Igor Kholmanskih, a foreman at the state tank and railroad car factory Uralvagonzavod, appeared on Putin’s annual nationwide phone-in marathon in December 2011 and denounced the mass protests occurring in Moscow at the time as a threat to “stability."
“Today, our staff of many thousands has work, has salaries, has a future, and we value this stability very much. We don’t want to go back,” the foreman said in proposing that he “and the guys” travel to Moscow to help suppress the unrest.
“Do come over!” Putin said with a smile. Several days after his inauguration in May 2012, the president visited Nizhny Tagil.

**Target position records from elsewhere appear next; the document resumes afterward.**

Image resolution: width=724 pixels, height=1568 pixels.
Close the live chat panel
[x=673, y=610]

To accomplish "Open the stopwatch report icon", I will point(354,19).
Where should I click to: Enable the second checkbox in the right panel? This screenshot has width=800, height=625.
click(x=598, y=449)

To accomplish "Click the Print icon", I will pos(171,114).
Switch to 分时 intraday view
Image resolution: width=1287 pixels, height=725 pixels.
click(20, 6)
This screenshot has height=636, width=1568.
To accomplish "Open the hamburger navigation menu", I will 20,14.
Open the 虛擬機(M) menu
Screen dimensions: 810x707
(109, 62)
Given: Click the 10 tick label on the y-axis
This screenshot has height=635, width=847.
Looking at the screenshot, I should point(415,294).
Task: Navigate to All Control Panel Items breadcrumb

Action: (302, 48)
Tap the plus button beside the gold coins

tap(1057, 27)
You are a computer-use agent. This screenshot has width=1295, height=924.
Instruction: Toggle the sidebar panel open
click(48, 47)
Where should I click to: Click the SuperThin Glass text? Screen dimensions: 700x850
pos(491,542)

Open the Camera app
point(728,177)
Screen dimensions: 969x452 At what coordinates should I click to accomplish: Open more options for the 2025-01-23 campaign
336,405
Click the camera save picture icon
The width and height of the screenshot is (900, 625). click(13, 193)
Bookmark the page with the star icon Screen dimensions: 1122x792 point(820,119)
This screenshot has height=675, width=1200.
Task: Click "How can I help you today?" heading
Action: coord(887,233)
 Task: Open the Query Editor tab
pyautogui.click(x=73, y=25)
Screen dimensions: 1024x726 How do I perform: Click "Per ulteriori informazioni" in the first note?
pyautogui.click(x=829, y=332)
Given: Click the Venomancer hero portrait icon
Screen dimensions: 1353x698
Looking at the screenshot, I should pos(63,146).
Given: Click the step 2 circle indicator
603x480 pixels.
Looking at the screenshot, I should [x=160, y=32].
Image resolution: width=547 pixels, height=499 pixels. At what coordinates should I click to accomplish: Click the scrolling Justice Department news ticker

A week later, he appointed Kholmanskikh to be his envoy in the Ural mountains region.
In a stark contrast, the once-vehement Putin supporter later criticized authorities for embellishing statistics on salaries that didn’t reflect the dire living conditions. Kholmanskikh’s unremarkable political career ended in June 2018 when Putin dismissed him, and he returned to Uralvagonzavod as chairman of the board — only to step down and completely vanish from public view by January of this year.
“The majority doesn’t see this kind of money in their wallets. When people hear about average salaries in their cities and regions, they just assume they’re being lied to,” Kholmanskikh said in a rare public appearance at a conference in December.
His sentiment tracked the shifting mood of Nizhny Tagil residents, from support to opposition, after several years of falling living standards.
“Indeed, we used to be ‘Putingrad.’ We used to support the government’s agenda,” says Nadezhda Zhuravlyova, 36, a local activist. “A lot has changed. The agenda that the government is promoting no longer satisfies local residents’ needs.”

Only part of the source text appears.